● What the task asks
Rewrite the entries below with "Describe the element" changed to "Name the element" wherever it occurs, leaving everything else as it is.

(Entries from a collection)

_____

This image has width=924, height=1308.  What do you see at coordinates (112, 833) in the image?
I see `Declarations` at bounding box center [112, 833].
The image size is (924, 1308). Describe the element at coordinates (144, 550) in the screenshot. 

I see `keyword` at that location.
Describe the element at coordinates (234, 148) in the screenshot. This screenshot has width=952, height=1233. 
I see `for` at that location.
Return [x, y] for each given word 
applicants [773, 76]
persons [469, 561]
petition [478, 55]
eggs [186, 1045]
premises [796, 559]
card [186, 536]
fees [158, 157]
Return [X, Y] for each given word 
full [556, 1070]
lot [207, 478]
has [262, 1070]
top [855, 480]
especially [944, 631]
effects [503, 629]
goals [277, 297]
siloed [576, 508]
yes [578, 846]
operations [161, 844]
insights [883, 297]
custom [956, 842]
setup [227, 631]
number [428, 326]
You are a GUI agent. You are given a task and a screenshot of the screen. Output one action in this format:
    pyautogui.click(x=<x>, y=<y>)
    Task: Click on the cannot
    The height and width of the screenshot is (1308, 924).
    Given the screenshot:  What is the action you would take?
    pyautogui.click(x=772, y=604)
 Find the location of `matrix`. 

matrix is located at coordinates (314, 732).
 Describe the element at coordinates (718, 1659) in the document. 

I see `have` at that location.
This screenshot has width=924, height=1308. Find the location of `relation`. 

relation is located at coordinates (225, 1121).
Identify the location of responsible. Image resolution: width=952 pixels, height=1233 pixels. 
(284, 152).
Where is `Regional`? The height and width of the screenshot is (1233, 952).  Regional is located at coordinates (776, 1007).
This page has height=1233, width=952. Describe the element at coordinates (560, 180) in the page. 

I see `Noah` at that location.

_____

● Task output
This image has width=924, height=1308.  What do you see at coordinates (112, 833) in the image?
I see `Declarations` at bounding box center [112, 833].
The image size is (924, 1308). Name the element at coordinates (144, 550) in the screenshot. 

I see `keyword` at that location.
Name the element at coordinates (234, 148) in the screenshot. This screenshot has width=952, height=1233. 
I see `for` at that location.
Return [x, y] for each given word 
applicants [773, 76]
persons [469, 561]
petition [478, 55]
eggs [186, 1045]
premises [796, 559]
card [186, 536]
fees [158, 157]
Return [X, Y] for each given word 
full [556, 1070]
lot [207, 478]
has [262, 1070]
top [855, 480]
especially [944, 631]
effects [503, 629]
goals [277, 297]
siloed [576, 508]
yes [578, 846]
operations [161, 844]
insights [883, 297]
custom [956, 842]
setup [227, 631]
number [428, 326]
You are a GUI agent. You are given a task and a screenshot of the screen. Output one action in this format:
    pyautogui.click(x=<x>, y=<y>)
    Task: Click on the cannot
    The height and width of the screenshot is (1308, 924).
    Given the screenshot:  What is the action you would take?
    pyautogui.click(x=772, y=604)
 Find the location of `matrix`. 

matrix is located at coordinates (314, 732).
 Name the element at coordinates (718, 1659) in the document. 

I see `have` at that location.
This screenshot has width=924, height=1308. Find the location of `relation`. 

relation is located at coordinates (225, 1121).
Identify the location of responsible. Image resolution: width=952 pixels, height=1233 pixels. 
(284, 152).
Where is `Regional`? The height and width of the screenshot is (1233, 952).  Regional is located at coordinates (776, 1007).
This page has height=1233, width=952. Name the element at coordinates (560, 180) in the page. 

I see `Noah` at that location.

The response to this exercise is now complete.